[start of Excerpted passage]

Step 1: Run the water to check for leaks.

Run the water and survey each line and nozzle for leaking or broken heads, and make the necessary repairs prior to shutting the water off.

Step 2: Shut the main valve off.

To locate the main valve, look between the main water supply to your home and the sprinkler controller. It is sometimes in a basement, and other times outdoors. Don’t be afraid if it’s hard to turn – if it hasn’t been turned on or off in a long time, you may need pliers to open it – BUT do not force it if pliers aren’t working. This can break the valve and cause water loss!

Step 3: Drain all water.

Depending on your system, you may be able to do this manually through the drain valves (located near the main shut off valve) or automatically:

  • To drain manual irrigation systems: open all main drain valves and allow all water to drain, making sure all water also drains from the backflow device, piping, and sprinkler heads. Then, close the drain valves.

[end of Excerpted passage]
[start of Provided material]

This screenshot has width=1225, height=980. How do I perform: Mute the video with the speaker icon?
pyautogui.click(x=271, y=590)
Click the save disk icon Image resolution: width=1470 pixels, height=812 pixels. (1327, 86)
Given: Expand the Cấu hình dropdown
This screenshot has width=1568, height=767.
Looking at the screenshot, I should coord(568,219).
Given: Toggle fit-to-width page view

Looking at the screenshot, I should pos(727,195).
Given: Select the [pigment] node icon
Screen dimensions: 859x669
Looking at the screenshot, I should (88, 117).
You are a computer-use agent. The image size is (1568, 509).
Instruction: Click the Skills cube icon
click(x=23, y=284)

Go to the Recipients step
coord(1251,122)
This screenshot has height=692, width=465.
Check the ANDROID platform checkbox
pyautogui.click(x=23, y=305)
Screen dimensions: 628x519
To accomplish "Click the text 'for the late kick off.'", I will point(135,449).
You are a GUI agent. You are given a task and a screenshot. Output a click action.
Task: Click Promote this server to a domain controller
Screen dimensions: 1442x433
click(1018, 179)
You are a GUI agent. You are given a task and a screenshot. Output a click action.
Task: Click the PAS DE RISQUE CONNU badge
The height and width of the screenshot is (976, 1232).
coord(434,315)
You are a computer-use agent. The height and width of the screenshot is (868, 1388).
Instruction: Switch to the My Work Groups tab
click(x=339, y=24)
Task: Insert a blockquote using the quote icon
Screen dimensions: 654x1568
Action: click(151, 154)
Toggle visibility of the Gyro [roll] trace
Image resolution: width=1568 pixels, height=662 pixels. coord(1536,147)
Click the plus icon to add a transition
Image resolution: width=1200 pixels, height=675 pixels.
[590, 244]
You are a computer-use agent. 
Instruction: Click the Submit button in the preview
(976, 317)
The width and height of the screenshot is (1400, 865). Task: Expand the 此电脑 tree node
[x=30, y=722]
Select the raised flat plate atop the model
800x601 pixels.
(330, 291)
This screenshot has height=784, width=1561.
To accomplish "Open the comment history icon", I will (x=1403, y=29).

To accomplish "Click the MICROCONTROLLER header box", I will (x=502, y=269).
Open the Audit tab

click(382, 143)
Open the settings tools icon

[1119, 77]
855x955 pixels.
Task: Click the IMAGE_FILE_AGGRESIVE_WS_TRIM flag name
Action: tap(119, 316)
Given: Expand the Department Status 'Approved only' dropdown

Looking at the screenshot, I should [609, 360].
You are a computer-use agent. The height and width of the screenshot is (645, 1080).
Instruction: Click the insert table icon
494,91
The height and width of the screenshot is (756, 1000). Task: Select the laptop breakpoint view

[end of Provided material]

Answer these questions using the sprinkler shutdown steps above.
(a) What should you look for on each line and nozzle while the water is running?
(b) What tool may be needed to open a main valve that hasn't been turned in a long time?
(c) For a manual irrigation system, what is the last action once all the water has drained?

Output
(a) Leaking or broken heads.
(b) Pliers.
(c) Close the drain valves.